The Ukrainian legal implications to be accounted for in the course of pre-IPO restructuring of Ukrainian companies include compliance with Ukrainian exchange control and other regulations, which are complex and require an individual NBU licence for the export of foreign currency in amounts exceeding the allowed (relatively low) threshold in the event of monetary contribution into the charter capital of the offshore SPV, an individual licence of the Ministry of Economy of Ukraine for the investment of property by Ukrainian residents outside Ukraine in the event of non-monetary contribution (e.g. corporate rights) into the charter capital of the offshore SPV, obtaining the Antimonopoly Committee’s approval in the event of change of control (i.e. where over 25% or 50% of voting shares in a Ukrainian company are acquired, subject to further qualifying conditions), as well as compliance with other corporate law requirements.
For Eurobond issues, Ukrainian companies usually apply one of the following structures:
— credit linked notes, involving an offshore limited recourse SPV as a technical issuer of Eurobonds on the international capital markets against back-to-back loan to the effective Ukrainian issuer;
— loan participation notes (LPN), involving a foreign intermediary bank as a technical issuer
of limited recourse Eurobonds on the international capital markets against back-to-back loan to the effective Ukrainian issuer;
— sub-participation structure, involving an offshore limited recourse SPV as a technical issuer of Eurobonds which sub-participates the proceeds of the issue to a foreign intermediary bank for further on-lending to the economic issuer in Ukraine.

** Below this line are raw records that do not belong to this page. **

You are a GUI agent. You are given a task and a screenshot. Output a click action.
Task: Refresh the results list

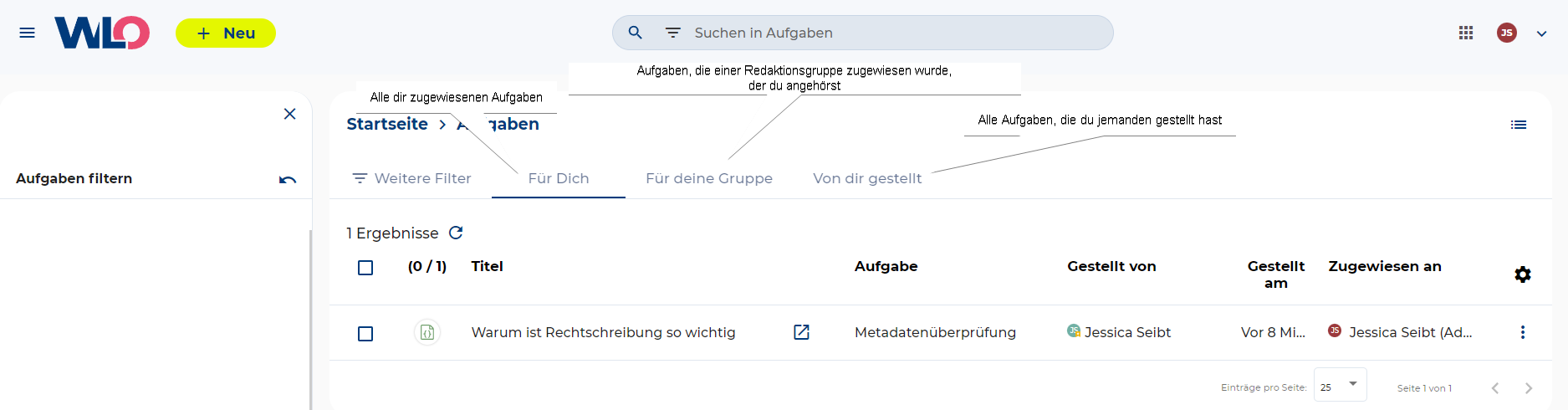[x=456, y=233]
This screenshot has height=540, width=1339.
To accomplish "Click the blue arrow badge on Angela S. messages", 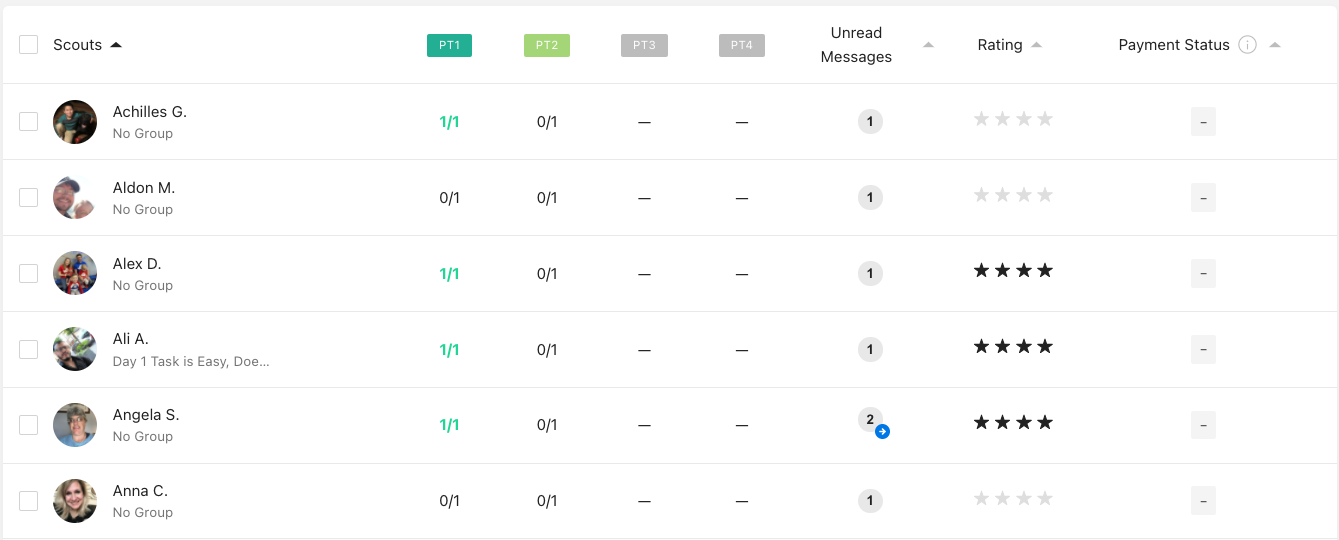I will coord(882,432).
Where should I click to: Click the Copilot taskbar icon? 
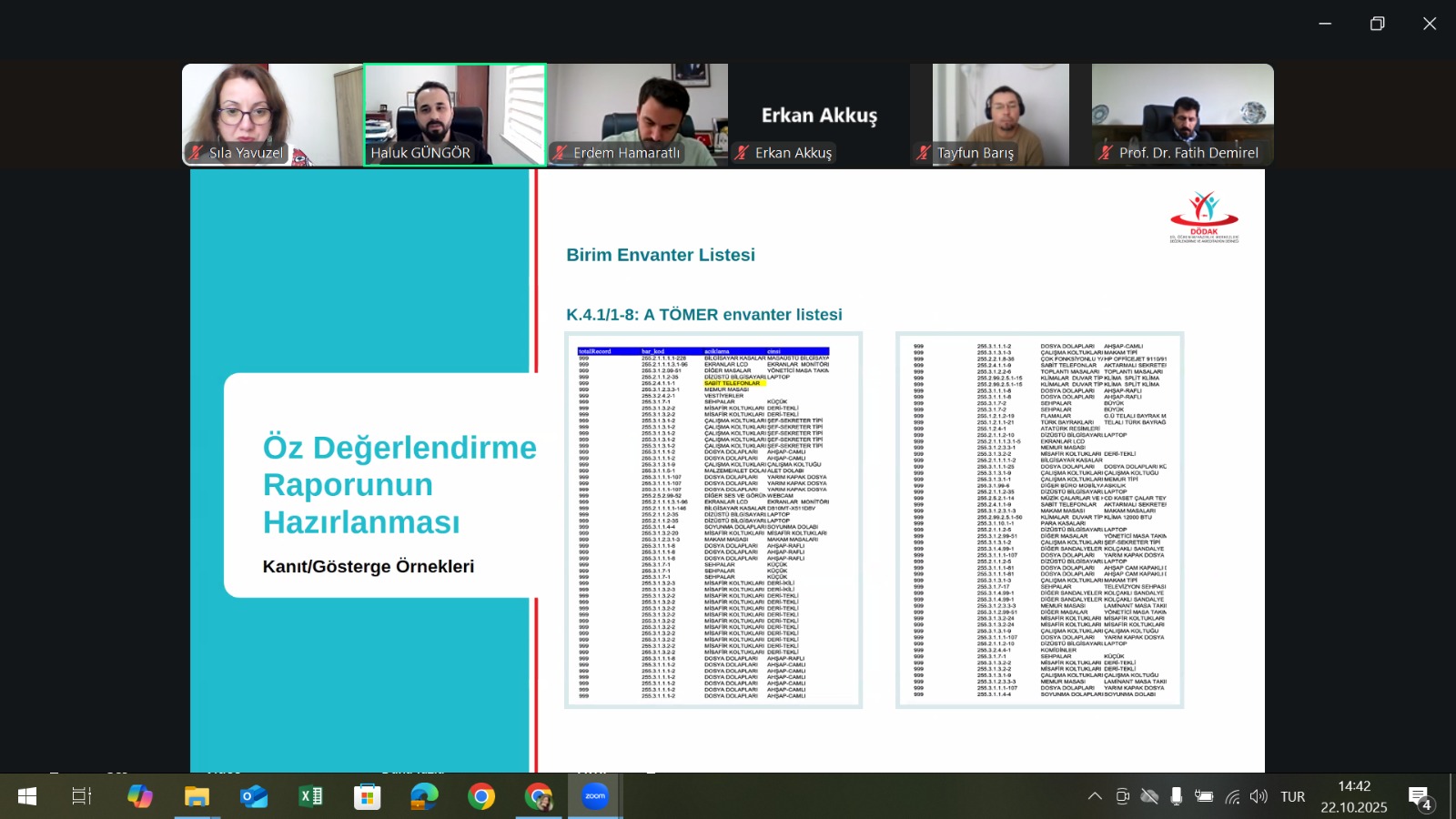[x=140, y=796]
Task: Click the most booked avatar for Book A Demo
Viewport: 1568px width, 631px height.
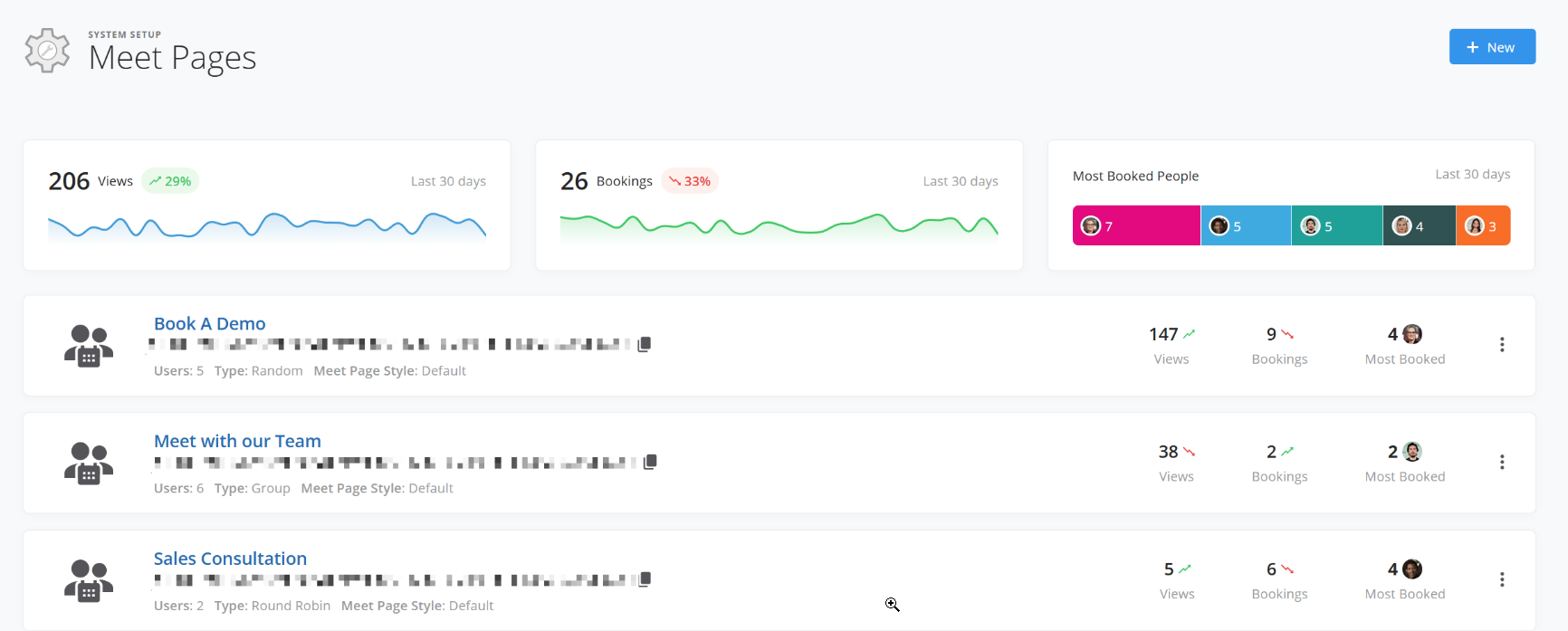Action: pos(1412,335)
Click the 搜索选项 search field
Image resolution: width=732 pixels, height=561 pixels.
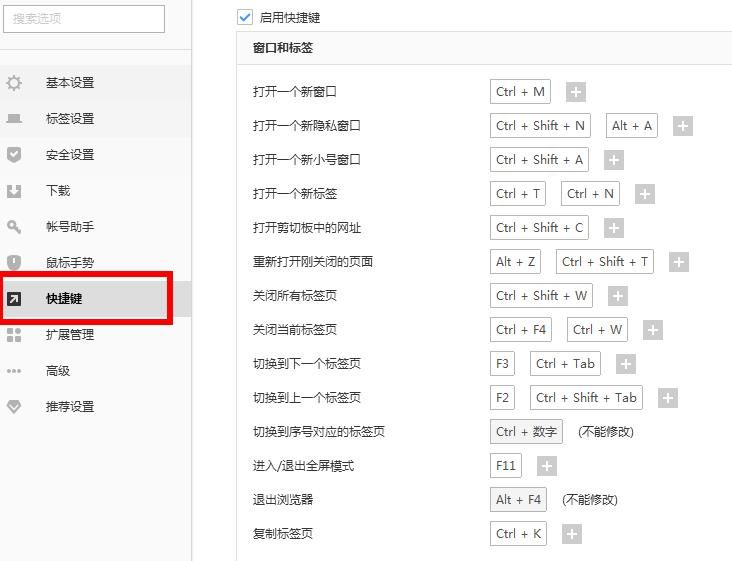tap(83, 18)
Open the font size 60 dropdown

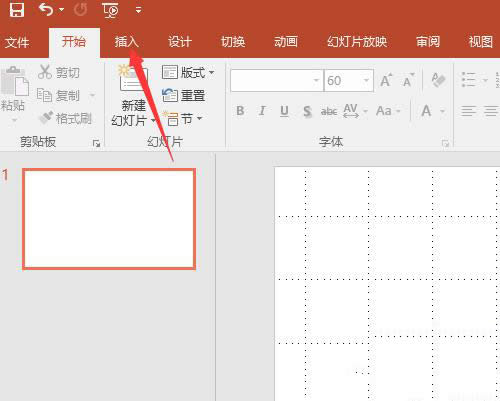(x=366, y=80)
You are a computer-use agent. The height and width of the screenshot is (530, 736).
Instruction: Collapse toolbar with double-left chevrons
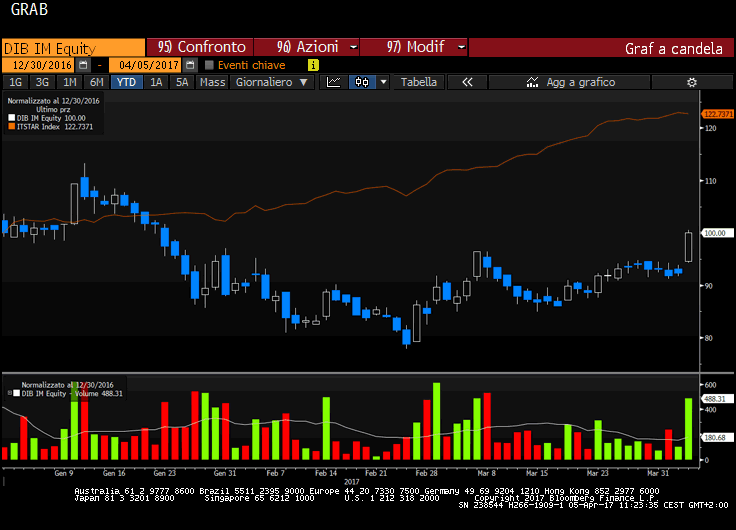tap(467, 82)
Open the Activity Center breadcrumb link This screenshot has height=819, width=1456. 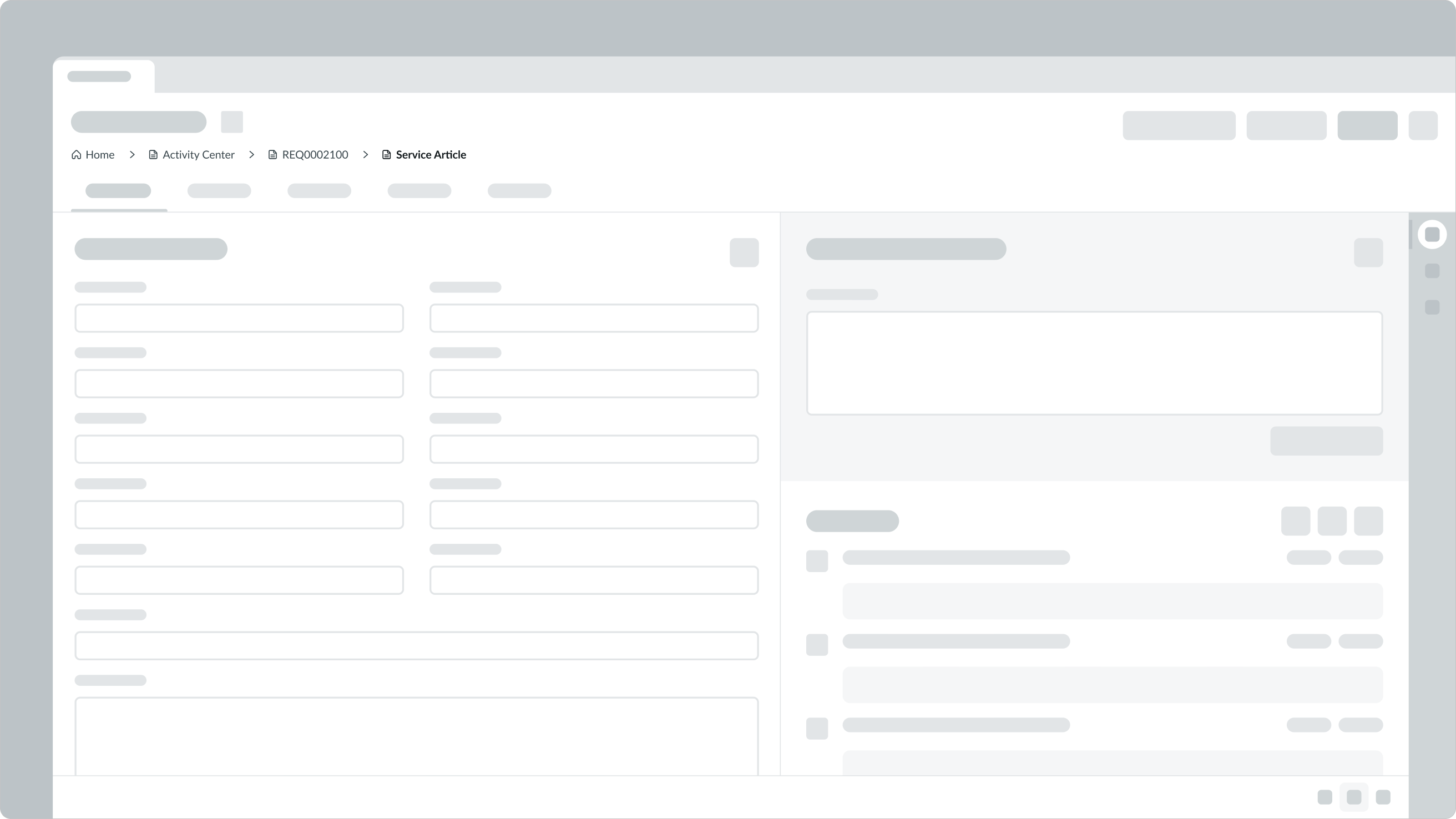point(199,154)
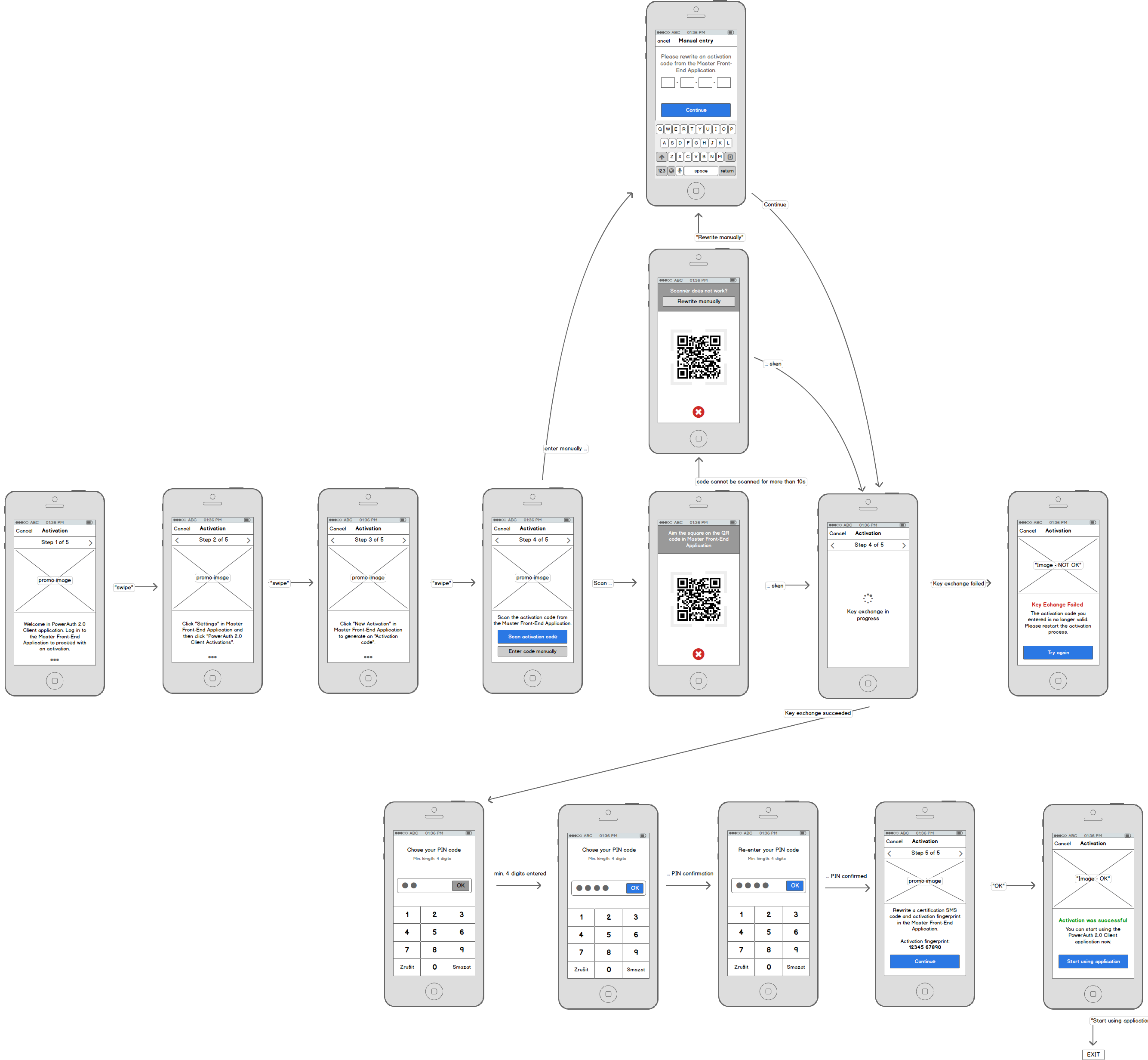This screenshot has height=1060, width=1148.
Task: Click Rewrite manually option on scanner
Action: (697, 301)
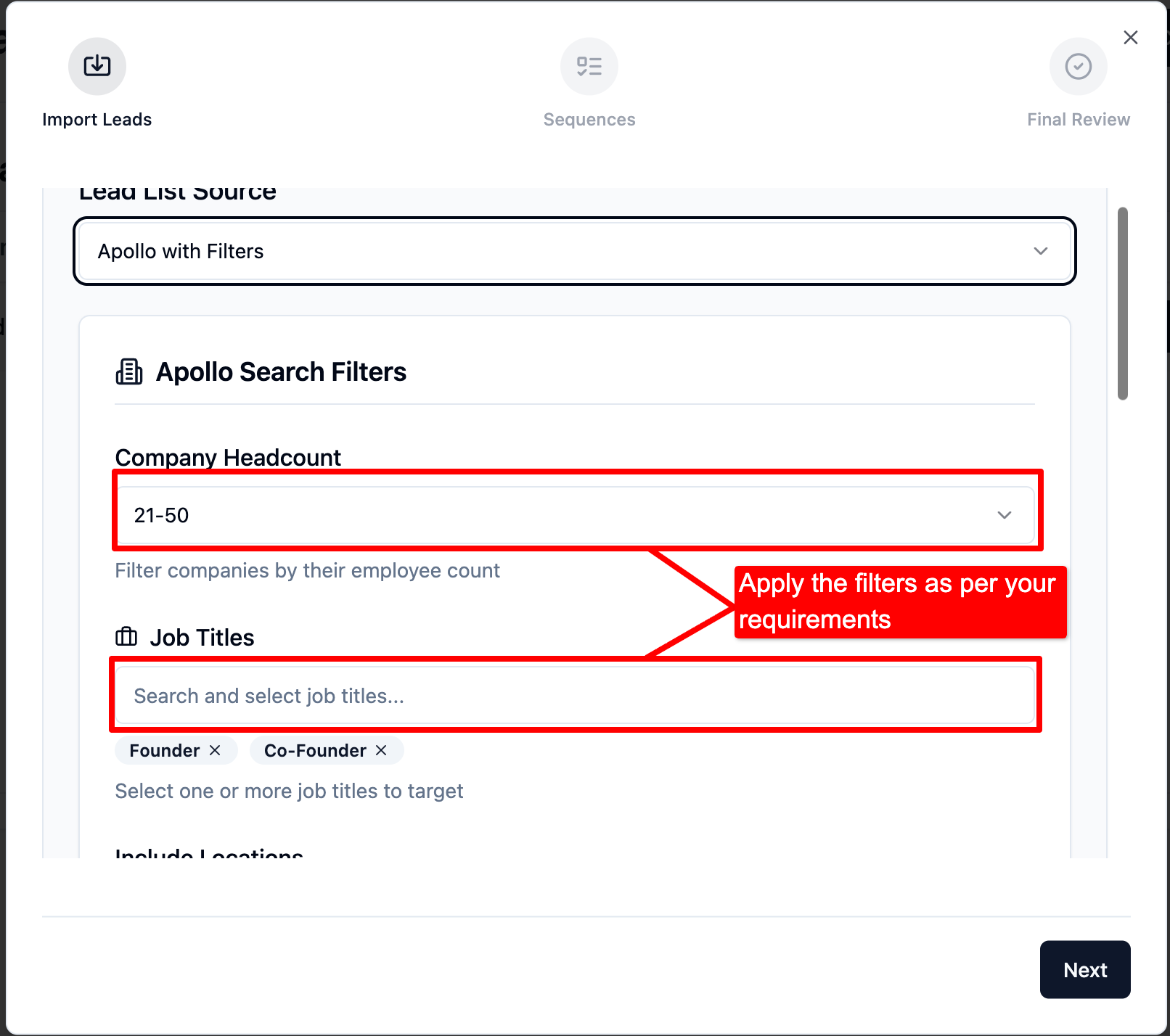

The aspects of a non-direct Eurobond issue to which Ukrainian law requirements would be applicable include SPV incorporation (for the discussion of the relevant Ukrainian law implications, see sub-section “IPOs” above) and the lending element of the transaction.
EU regulatory framework
In the event that a Ukrainian company plans an IPO or a Eurobond issue on one of the European stock exchanges it can do so by seeking admission either to an EU-regulated market segment or to an alternative market segment regulated by the respective stock exchange (Open Market at the Frankfurt Stock Exchange, Third Market at the Vienna Stock Exchange, AIM at the London Stock Exchange, NewConnect at the Warsaw Stock Exchange, etc.).
When choosing to list on a EU-regulated market, the issuer automatically agrees to comply with higher disclosure and ongoing post-listing requirements (including, inter alia, an obligation to publish a prospectus in accordance with EU Directive 2003/71/EC of 4 November 2003 on securities prospectus and financial statements according to the International Financial Reporting Standards (IFRS) for three years), but at the same time enjoys all the advantages of a full listing, including a single European passport, which enables applications for a cross-border offering and admission to listing at organised markets within the EEA.